Penelope ignored him.

"The phosphate mining stopped in the 1970s," Penelope went on. "There are about 1000 tourists a year, mainly Americans coming to visit graveyards from a battle which took place at Tarawa in November 1943. It was a very nasty business, by all accounts. They reckon that in the 72 hours of fighting 1000 US marines and 4500 Japanese were killed. But as we Brits were not involved, there is almost no demand in the UK for tickets to Kiribati. And if by chance some lunatic does walk in and ask to go there, we will tell him all about the nuclear testing that was done in the 1950s. That should put them off. If that fails we will talk about sudden typhoons and mention that the islands are not self-sufficient. And if all else fails we will mention the pollution problems arising from the locals using the lagoons as their latrines."

"Yes, I dare say that will work," said The Mole. "Rather dissuades one from going swimming. Tell me, was Kiribati one of our colonies or did the Frogs have that group of islands?"

Penelope giggled.

"I see that the European Awareness Course worked wonders with you," she said.

There was a pause.

"By the way," said The Mole, changing the subject. "Have our pet Frogs picked up anything about Magny-Cours?"

Penelope followed the lateral leap with aplomb and did not even blink.

"I think there is more likely to be a French GP than there is a Grand Prix in Kiribati," she said. "I just cannot imagine them dropping the oldest race in the world."

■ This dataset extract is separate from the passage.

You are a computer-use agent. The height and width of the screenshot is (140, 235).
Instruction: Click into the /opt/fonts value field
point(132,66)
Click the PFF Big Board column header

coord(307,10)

"Since when did that make a difference?" said The Mole. "The French GP is a nice destination for a motor tour but most of the F1 circus just do not want to go there. Do you know that at a recent meeting the F1 team bosses all voted to drop the race. All of them, including Frenchmen running Italian teams and vice versa.

"And besides," he added. "There is always some legal trouble over tobacco or there are bailiffs turning up. It's all very dull and bad for the F1 image."

"But what about the political situation?" said Penelope.

"What about it?" said The Mole. "The days are gone when the local socialists ran the whole of France. The region is still solidly socialist but there are no national figures left. The Socialist Party in deep trouble at national level and I don't suppose that President Jacques Chirac gives much thought to the fate of Magny-Cours when he twiddles with his croissants each morning. I am sure that Chirac would like there to be a French Grand Prix but I am not sure that he wants to pay for it."

"It seems to me that the biggest problem is that Magny-Cours owes Mr E $11m," said Penelope. "And you know how he like to see the colour of his money."

"Indeed so," said The Mole. "But have you not thought about Canada?"

"What's that got to do with it?" said Penelope.

"It just struck me that it might be an amusement for Bernard to play the French off against the French Canadians," explained The Mole. "You know, hike up the price. Have some fun."

"How would he do that?"

"Well," said The Mole, "Bernie says that F1 is not going back to Canada without tobacco branding. The Canadians say that they will not allow that. So the only way forward is for Bernie to lose another non-tobacco race, such as France. It is a perfect situation for Mr E. French national pride played against French-Canadian bullishness. The French won't let go and the Canadians will have to pay a LOT of money for being so obstreperous.

"It is almost poetic in its money-making potential."

"Should we book hotel rooms in Montreal on June 6 next year?" said Penelope.

The Mole shrugged.

"Let's talk about Kiribati," he said. "Any chance of a Grand Prix there? Do they have anti-tobacco laws?"